Through my Soul Resonance, I felt the shift. The sharp coils of his suspicion began to loosen, replaced by a cold, calculating amusement. He wasn't entirely convinced, but he was intrigued. And he approved of the narrative.
He smiled, a slow, predatory curving of his lips. "Well, well. It seems my methods have borne fruit after all. Good. Ambition, even born of shame, is a far more useful quality than laziness. A tool that sharpens itself is a valuable thing indeed."
He had accepted the lie, at least for now. The immediate danger had passed, but I knew I was now under a much finer microscope.
"In that case," he said, his tone shifting from inquisitor to commander, "I have a new task for your newfound focus. A tool, after all, is meant to be used."
He paused, letting the weight of his words settle. "That commoner, Leonidas val Aris. His progress is accelerating at an unnatural rate. He is becoming a symbol for the low-born rabble and an inconvenience to my own plans. I want you to watch him."
My stomach tightened into a cold knot. This was it. The mission that, in the original novel, set Lucian on a direct path to ruin.
"Observe him," Damien commanded, his voice low and serious. "I don't care about his performance in class. I want to know his weaknesses. His habits outside of his training. The friends he trusts, the places he goes. What does he value most? Find me a vulnerability. Find me a lever I can pull to crush him when the time is right."
It wasn't a request. It was an order that left no room for refusal. To say no would be to reveal my changed allegiance, a swift and certain death sentence.

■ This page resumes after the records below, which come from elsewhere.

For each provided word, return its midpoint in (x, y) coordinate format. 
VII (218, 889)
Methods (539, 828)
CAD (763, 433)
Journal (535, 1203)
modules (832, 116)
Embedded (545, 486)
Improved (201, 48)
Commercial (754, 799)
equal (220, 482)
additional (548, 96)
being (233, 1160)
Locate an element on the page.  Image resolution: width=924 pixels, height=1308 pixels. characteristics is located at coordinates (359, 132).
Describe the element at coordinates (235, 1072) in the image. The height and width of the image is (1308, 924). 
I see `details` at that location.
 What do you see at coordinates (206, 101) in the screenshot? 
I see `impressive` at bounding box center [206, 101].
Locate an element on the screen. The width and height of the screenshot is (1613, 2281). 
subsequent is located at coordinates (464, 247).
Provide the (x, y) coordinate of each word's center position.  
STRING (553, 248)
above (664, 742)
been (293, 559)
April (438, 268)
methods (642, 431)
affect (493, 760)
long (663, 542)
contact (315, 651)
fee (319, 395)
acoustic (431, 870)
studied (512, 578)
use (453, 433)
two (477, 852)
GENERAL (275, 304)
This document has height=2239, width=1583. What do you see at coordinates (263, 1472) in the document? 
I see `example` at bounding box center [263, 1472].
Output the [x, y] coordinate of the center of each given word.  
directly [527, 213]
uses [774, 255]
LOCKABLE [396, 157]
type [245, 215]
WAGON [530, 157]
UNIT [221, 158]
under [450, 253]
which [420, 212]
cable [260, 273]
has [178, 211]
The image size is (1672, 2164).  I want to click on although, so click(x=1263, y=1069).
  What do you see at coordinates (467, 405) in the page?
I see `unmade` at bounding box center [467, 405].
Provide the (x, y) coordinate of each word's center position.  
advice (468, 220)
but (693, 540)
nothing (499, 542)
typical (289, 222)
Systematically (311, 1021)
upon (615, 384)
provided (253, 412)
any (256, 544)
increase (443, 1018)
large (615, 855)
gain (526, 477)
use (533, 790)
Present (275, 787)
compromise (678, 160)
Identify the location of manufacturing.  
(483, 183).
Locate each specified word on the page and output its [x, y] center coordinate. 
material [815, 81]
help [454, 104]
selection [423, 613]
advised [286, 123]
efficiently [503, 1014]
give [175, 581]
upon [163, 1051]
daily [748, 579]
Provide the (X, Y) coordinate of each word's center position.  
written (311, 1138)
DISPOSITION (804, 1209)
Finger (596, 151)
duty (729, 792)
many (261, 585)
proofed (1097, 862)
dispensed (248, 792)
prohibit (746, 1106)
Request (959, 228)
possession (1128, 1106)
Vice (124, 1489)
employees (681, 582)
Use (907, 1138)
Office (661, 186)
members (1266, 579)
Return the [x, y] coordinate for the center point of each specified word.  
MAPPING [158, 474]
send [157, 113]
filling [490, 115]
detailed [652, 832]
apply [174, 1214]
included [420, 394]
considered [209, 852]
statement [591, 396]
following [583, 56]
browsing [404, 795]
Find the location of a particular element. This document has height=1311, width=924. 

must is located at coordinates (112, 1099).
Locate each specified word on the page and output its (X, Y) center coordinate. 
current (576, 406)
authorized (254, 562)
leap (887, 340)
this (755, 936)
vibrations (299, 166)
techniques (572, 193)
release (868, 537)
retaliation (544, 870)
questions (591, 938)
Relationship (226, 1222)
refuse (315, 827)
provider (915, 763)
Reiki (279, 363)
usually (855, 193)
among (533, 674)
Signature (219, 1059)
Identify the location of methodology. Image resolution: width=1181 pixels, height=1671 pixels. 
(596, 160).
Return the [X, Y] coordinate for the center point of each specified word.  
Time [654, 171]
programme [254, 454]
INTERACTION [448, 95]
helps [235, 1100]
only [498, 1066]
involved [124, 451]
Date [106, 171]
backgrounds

"I understand," I said, my voice carefully neutral.
"I expect a report by the end of the week," Damien said. He walked to the door, pausing with his hand on the handle. He glanced back at me, his golden eyes filled with a chilling mixture of approval and warning. "I am pleased with this new drive of yours, Lucian. See that you direct it properly. Do not disappoint me."
And then he was gone, leaving me alone in the suffocating silence of my room.
The exhaustion I had felt earlier was completely gone, burned away by a surge of pure adrenaline and dread. I had survived his scrutiny, but the price was my entanglement in the novel's main plot. I was now actively tasked with spying on the hero, to find a weakness that this ruthless villain would exploit.
I walked over to the window and looked out at the two moons hanging in the night sky. My secret training was no longer just about long-term survival. It was now a desperate, immediate necessity. I was being forced to walk a tightrope between the story's implacable hero and its terrifying villain, with a fatal drop on either side. My nights of fighting ghosts in the dark were over. I was about to start fighting a real war, and I was completely, terrifyingly outmatched.